- **Text**:
Funny Kell mentioned an up right log woth a hole as that was sort of what I planed to post also.


 You could pack the sawdust into something like an old coffee can. Place a tube like toilet paper etc.. comes on into the center of the can and pack saw dust around that inside the can. Place can on a small stand or grate in the fireplace or woodburner in normall upright position, so hole goes up and down, not sideways. Light the center tube from the bottom. As the paper tube burns it will light the sawdust, as sawdust burns the ash falls out the bottom through the center hole. Heat, smoke, fire, etc.. comes out the top of the can. The heat you get from one of these is more dependant of how long the can is than how wide it is. Since the fire burns out the center, the longer the center the hotter the fire. So a tuna can would work but not as much heat as a coffee can or large baked bean can because of the height of the can.

- **Data section**:
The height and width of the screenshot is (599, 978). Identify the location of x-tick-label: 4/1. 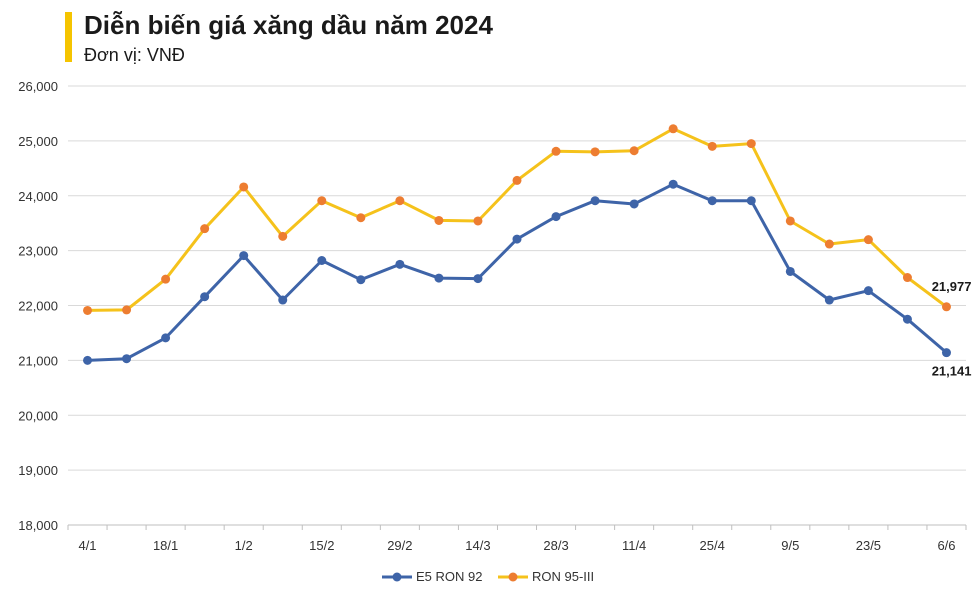
(87, 546).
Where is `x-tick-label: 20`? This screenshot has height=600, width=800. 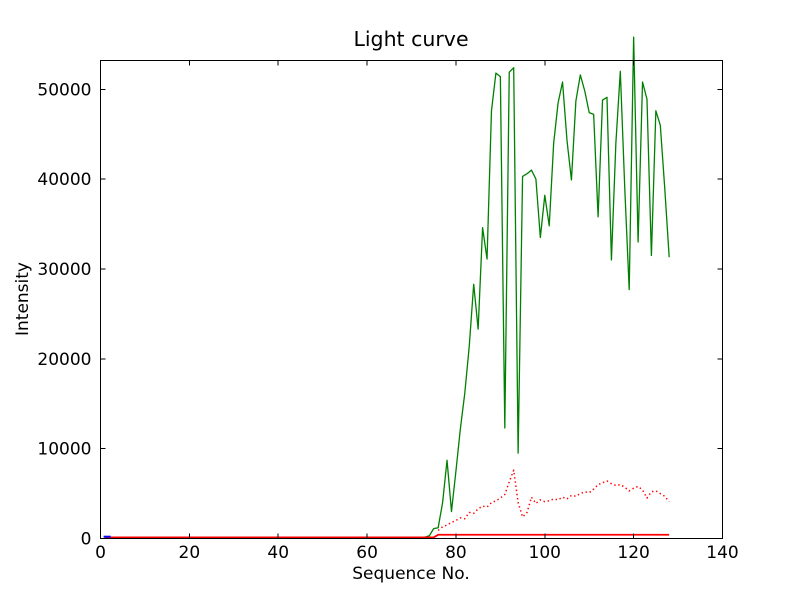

- **Exercise 1**: Decide whether each statement agrees with the sawdust-burner post, answering yes or no and quoting the deciding words: (a) The can should sit so that its hole runs sideways. (b) The heat depends more on the can's length than on its width. (c) The center tube is lit from the top.
- **Exercise 2**: According to the sawdust-burner post, where does the ash go as the sawdust burns?
- **Exercise 3**: Reproduce word for word the part of the sawdust-burner post that opens with the words containing "You could pack" and closes with "height of the can.".
The data on this page is not needed.

- **Written answer 1**:
(a) No: "so hole goes up and down, not sideways."
(b) Yes: "The heat you get from one of these is more dependant of how long the can is than how wide it is."
(c) No: "Light the center tube from the bottom."

- **Written answer 2**: It falls out the bottom through the center hole.

- **Written answer 3**:
You could pack the sawdust into something like an old coffee can. Place a tube like toilet paper etc.. comes on into the center of the can and pack saw dust around that inside the can. Place can on a small stand or grate in the fireplace or woodburner in normall upright position, so hole goes up and down, not sideways. Light the center tube from the bottom. As the paper tube burns it will light the sawdust, as sawdust burns the ash falls out the bottom through the center hole. Heat, smoke, fire, etc.. comes out the top of the can. The heat you get from one of these is more dependant of how long the can is than how wide it is. Since the fire burns out the center, the longer the center the hotter the fire. So a tuna can would work but not as much heat as a coffee can or large baked bean can because of the height of the can.